Another WAwineman classic, 1st posted on January 29, 2010:
Odd-news in food everywhere…in Australia, some mates warded off a hungry crocodile from eating their catch of…shark. In Argentina, land of the steak, the president suggested that eating pork outperformed that little blue pill behind closed doors. “Honey, is that a pig in the blanket?” And, close your eyes as we go to China, where jailing someone for eating dog meat for 15 straight days is being considered. Mmm, dog hot pot…a sure way to lose weight in my book. “Some people in China still can’t afford meat. We should not blindly copy Western values” was the rebuttal. Well, if you did, then maybe you could afford real meat. Point!
As I dug through research on King Estate Winery, I continued to be fascinated with my “discoveries.” First off, King Estate was founded in 1991 between the hamlets of Gillespie Corners (a road junction) and Lorane (pop. 389), both about a short country drive southwest of Eugene, in Lane County. There, the land was historically used for timber harvesting, raising livestock and growing fruit. Today, the area is revitalized with boutique wineries, local artists and B&Bs (bed and breakfast inns). I am no economics whiz-boy, so when I write about the economic impact of the wine industry in these parts, this is what I want you to visualize. Wine, to most of us, is contained in glass and is enjoyed, traditionally, with a meal. Wine, to these small towns, is the “blood” that keeps them in existence. Wine, via sales and visitors, preserves the history of the area, which would otherwise be devoured by the moss and overgrowth that has claimed so many other small towns when the logging industry went bust in the ‘80s and ‘90s. This, is why I prefer to drink locally-made wine. And, when I mean “local”, I define that as “within a day’s drive.” And, that the wine is superb is a bonus. But, I digress.

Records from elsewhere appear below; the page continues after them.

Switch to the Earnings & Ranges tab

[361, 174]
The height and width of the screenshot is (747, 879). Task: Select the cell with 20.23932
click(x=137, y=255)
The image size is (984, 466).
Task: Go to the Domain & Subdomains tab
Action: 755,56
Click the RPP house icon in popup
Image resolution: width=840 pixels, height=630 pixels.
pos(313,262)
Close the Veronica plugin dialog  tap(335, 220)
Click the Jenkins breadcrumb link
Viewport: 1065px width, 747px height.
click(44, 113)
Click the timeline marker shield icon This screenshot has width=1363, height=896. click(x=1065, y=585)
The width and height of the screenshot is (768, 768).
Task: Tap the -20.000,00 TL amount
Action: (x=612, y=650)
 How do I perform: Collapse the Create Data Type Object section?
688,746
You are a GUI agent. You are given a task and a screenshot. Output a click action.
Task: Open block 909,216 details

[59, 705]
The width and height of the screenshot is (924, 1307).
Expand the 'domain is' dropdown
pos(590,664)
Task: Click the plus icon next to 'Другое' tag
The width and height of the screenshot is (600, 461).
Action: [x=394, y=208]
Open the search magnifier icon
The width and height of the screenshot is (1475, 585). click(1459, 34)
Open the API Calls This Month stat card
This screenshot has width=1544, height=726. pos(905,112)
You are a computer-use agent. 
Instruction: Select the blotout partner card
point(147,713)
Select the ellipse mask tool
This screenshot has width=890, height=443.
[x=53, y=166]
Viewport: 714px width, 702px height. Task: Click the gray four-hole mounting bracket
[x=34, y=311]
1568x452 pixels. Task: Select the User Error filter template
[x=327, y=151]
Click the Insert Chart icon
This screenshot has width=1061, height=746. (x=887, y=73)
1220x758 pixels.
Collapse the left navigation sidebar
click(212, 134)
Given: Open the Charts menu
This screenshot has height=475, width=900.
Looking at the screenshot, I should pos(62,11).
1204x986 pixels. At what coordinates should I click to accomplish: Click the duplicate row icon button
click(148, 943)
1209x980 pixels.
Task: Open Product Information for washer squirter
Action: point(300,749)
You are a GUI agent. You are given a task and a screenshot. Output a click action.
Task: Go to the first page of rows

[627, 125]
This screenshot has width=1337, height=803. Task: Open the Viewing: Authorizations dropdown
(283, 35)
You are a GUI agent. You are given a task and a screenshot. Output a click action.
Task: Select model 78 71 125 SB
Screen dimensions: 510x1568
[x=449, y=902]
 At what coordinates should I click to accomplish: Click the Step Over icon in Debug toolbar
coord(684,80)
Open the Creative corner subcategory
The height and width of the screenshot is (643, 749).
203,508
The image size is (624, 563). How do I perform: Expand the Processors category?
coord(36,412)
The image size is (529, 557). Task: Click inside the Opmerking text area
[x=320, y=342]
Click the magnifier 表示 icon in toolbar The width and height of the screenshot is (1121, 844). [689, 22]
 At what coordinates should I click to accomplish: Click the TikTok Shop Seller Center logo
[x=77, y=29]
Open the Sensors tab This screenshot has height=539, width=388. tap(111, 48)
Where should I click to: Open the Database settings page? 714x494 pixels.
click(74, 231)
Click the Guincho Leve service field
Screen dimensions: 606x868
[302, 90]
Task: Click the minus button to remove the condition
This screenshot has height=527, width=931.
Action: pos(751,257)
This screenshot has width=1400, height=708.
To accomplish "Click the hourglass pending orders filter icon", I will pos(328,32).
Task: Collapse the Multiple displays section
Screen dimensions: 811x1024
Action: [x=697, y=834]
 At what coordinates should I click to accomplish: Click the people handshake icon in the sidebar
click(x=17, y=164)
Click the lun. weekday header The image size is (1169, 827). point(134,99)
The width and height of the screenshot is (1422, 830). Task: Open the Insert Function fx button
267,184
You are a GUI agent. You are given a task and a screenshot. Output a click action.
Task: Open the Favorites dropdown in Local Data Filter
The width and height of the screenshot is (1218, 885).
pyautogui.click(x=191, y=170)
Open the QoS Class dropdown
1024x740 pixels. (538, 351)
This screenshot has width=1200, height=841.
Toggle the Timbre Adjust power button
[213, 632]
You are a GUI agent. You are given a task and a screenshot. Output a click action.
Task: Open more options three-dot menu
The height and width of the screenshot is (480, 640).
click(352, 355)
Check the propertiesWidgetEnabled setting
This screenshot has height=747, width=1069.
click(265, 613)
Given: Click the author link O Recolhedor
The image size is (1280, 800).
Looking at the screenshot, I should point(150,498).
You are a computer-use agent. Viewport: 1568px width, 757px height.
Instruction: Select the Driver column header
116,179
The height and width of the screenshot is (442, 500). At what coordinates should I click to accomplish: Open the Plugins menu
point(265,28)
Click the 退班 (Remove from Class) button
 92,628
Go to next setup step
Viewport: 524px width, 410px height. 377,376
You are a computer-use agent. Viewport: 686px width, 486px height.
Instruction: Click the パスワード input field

King Estate is like many of its kind in Oregon…fiercely independent, family-driven, and deeply in-tune with its earth. The Estate covers 1,033 acres, of which 465 acres is organic vineyards, and is Oregon Tilth Certified Organic—likely the most stringent “organic” certification program in the country. The Estate has an on-site restaurant and also grows pinot noir and chardonnay grapes, along with other agricultural products, but is best known for its bottlings of pinot gris. (Note: I had no clue). The wines are classified as: Domaine (top tier), Signature, and Acrobat, all of which have garnered high praise from “outside” media. The Estate is also affiliated with the NxNW label, which dabbles into Washington State grapes. King Estate was founded by Ed King Jr. and his son, Ed King III. Ed Jr. is the man behind King Radio Communications out in Kansas State. He is also an electrical engineer and aviation pilot. His equipment guided the Rutan Brothers to circumnavigate the globe in 1986…on one tank of fuel. He also was a good friend to Bill Lear, the inventor of Lear Jet which is now a subsidiary of Bombadier in Montreal.
Get to the wine, already!
The food pairing was a challenge. Nowhere on the ‘net has anyone successfully paired traditionally-made shrimp tempura with wine…until now! The difficulty with this dish is the components: shrimp, panko (Japanese-style bread crumbs), deep-frying, and the dipping sauce (“dashi”). This dashi is the key to the pairing, as the clear, brown liquid is a blend of kelp and throwaway fish parts, so…a little salty and full of umami. This is where a pinot gris shines best, imho.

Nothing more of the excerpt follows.